If you’re a salesperson, look at all the opportunities in your CRM.
If you’re a sales manager, or even the CEO, go look at the opportunities your sales people have put into their CRM.
Comb through each opportunity, look at the notes, next steps, past emails, look through the entire thing.
I bet you can’t find it. I bet 90% of the opportunities you look through don’t have it and that “it” is costing you and your company hundreds of thousands if not millions of dollars.
What is it that you can’t find? What is it that I’m making you scurry about looking for?
It’s the reason the prospect is looking to buy.
I’m referring to why your buyer wants to buy.  I’m referring to your buyer’s motivation, what is behind your prospects or customers desire to spend the time and money to change their situation?
The motivation or the reason an organization or individual is looking to buy is the greatest and most important piece of information in the sales process, yet few sales people know it, document and even worse sell to it.
If you’re serious about getting to the close, if you’re serious about being a trusted advisor, if you’re serious about making quota, there is nothing more important in your CRM than the reason why the prospect is looking to buy.
One of the first questions I ask when I’m evaluating an opportunity with a sales person is; “Why do they (your prospect) want to buy?”
The answers I get will astound you, however, the most depressing and most standard answer is; I don’t know.
As a sales person, how can you not know why your prospect wants to buy?
When a salesperson thinks they know, their answers are commonly off target.
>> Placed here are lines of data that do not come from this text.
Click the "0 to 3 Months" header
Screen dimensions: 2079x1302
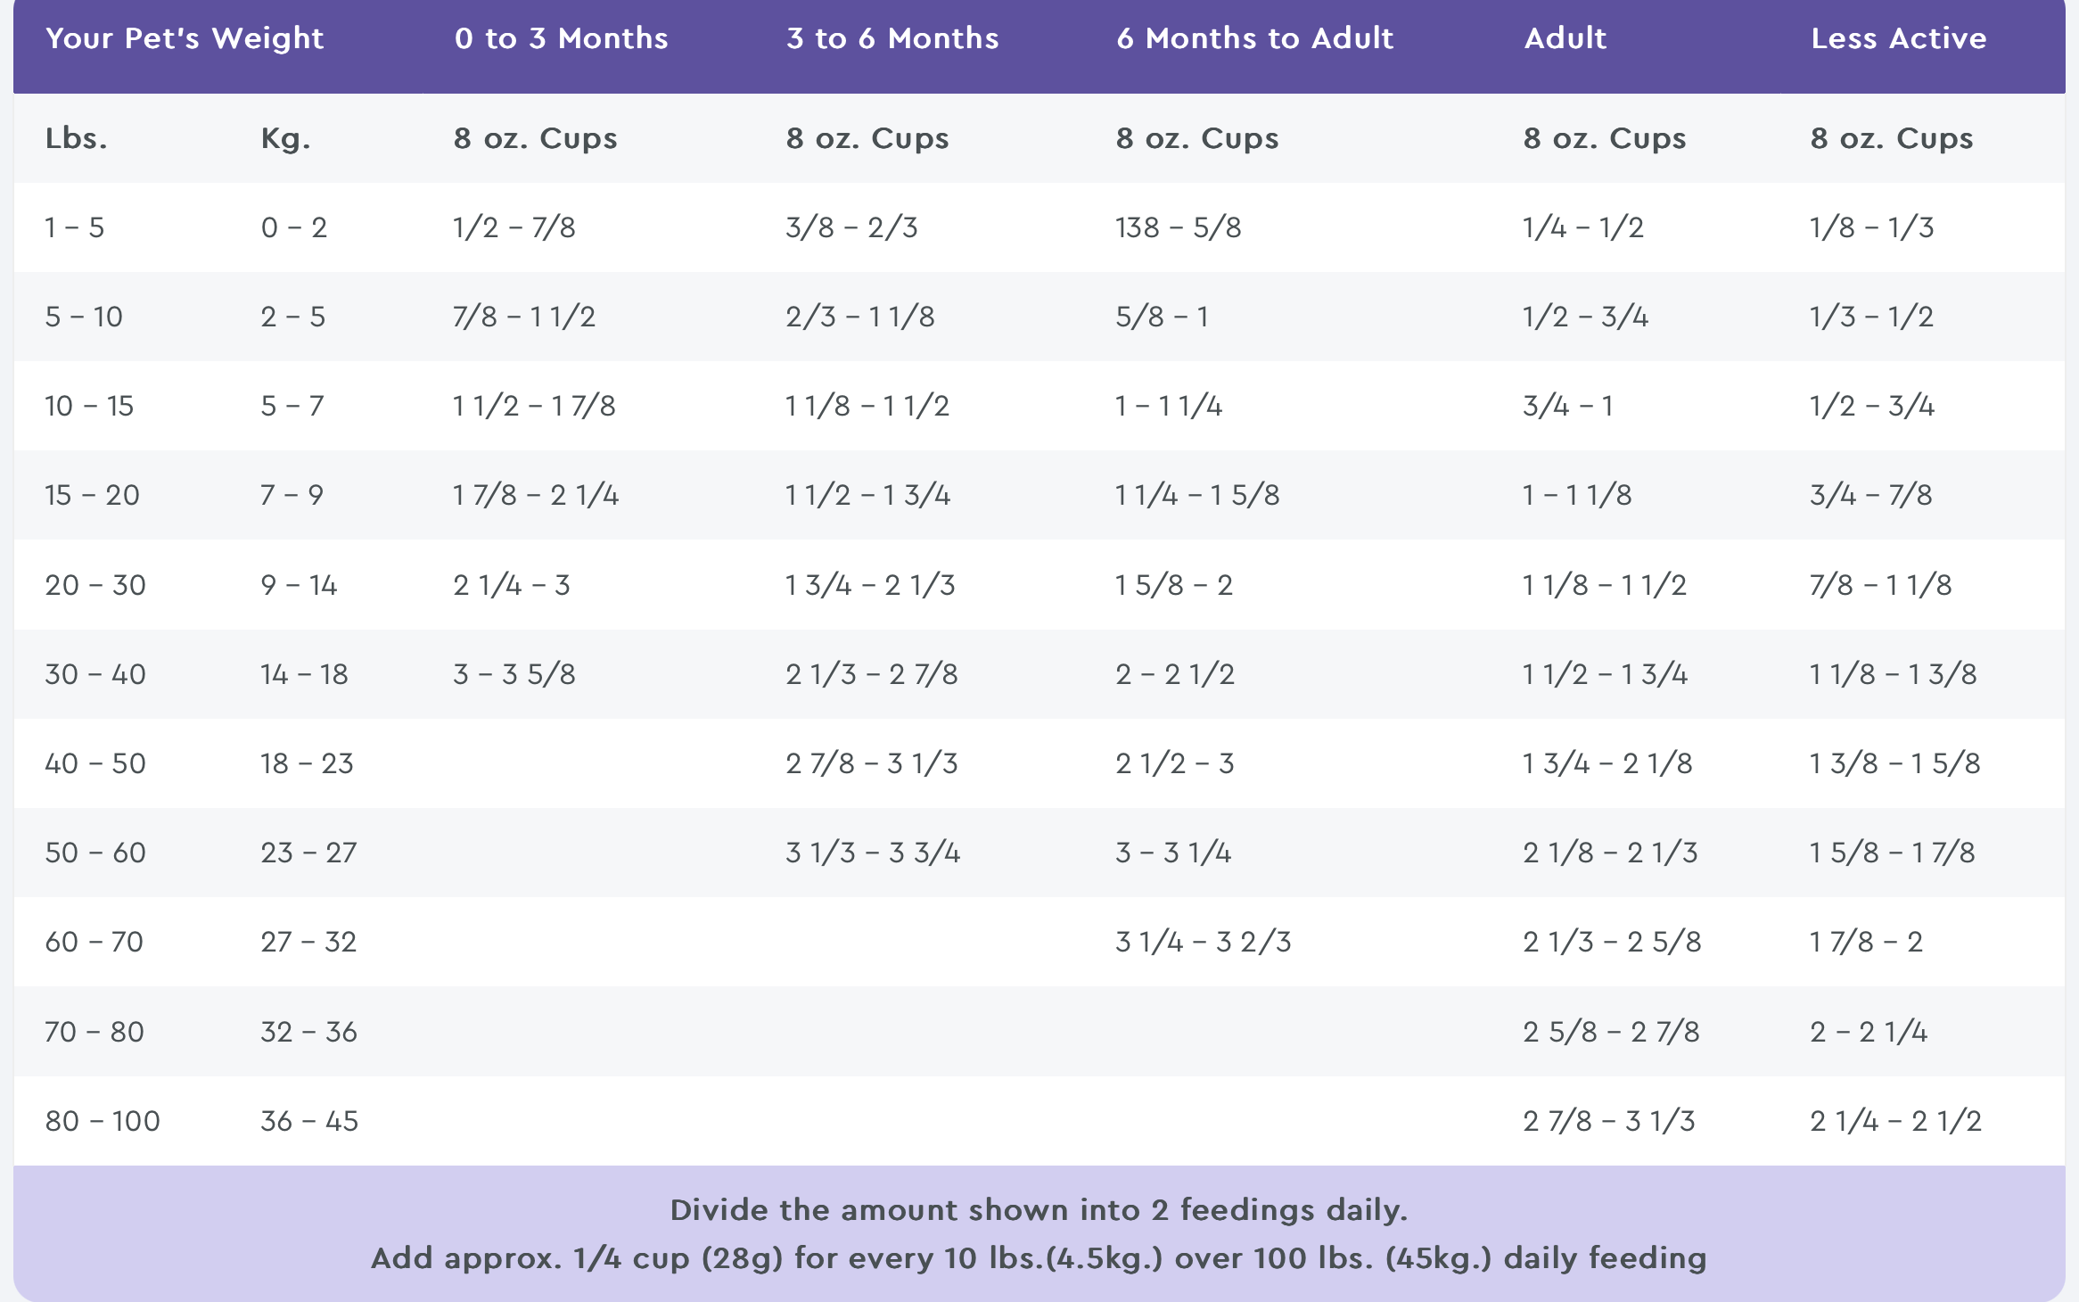click(561, 38)
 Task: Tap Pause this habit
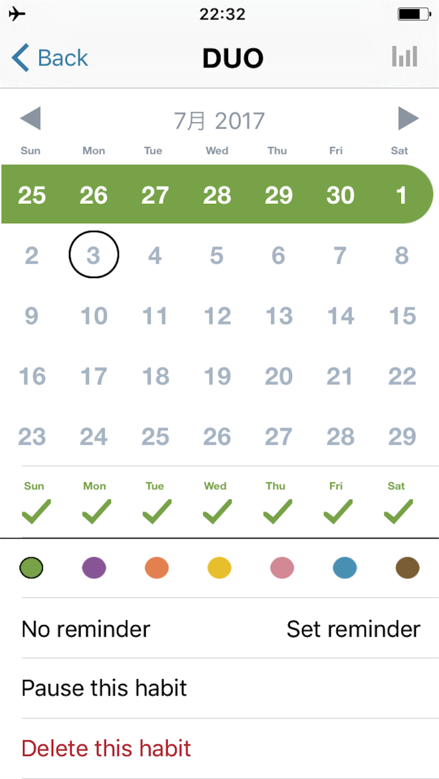pos(104,688)
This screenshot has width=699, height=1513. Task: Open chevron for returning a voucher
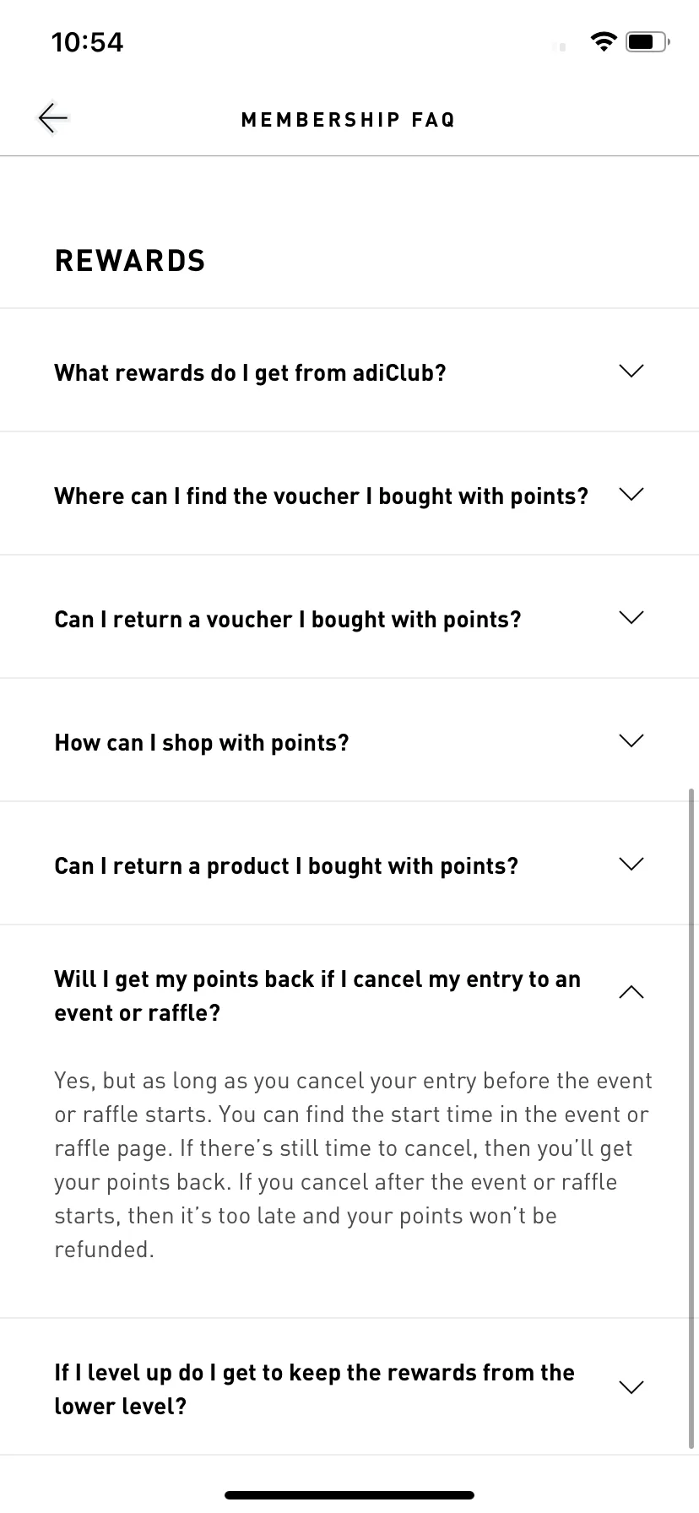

They respond with things like; They’re not happy with their current system, or they want to be more efficient, or they’re on an old system, or they have a new CMO, and they want something different.
Believe it or not, these are some of the best answers I get. Unfortunately, they are terrible answers as they lack substantive, measurable reasons.  Why aren’t they happy with their current system and why do they think they need a new one? Why do they need to be more efficient, and how do you define “more efficient?”  Why does the CMO want a new system? Why don’t they like the old one?
None of the common answers I get offer the insight required to understand the intrinsic motivation of their buyer. They are missing the root cause of the prospect’s motivation.
To be successful in sales, requires you to start with the buyer’s reasons for a change. What’s happening in your prospects environment that they feel must change and why must it change must be documented in the CRM.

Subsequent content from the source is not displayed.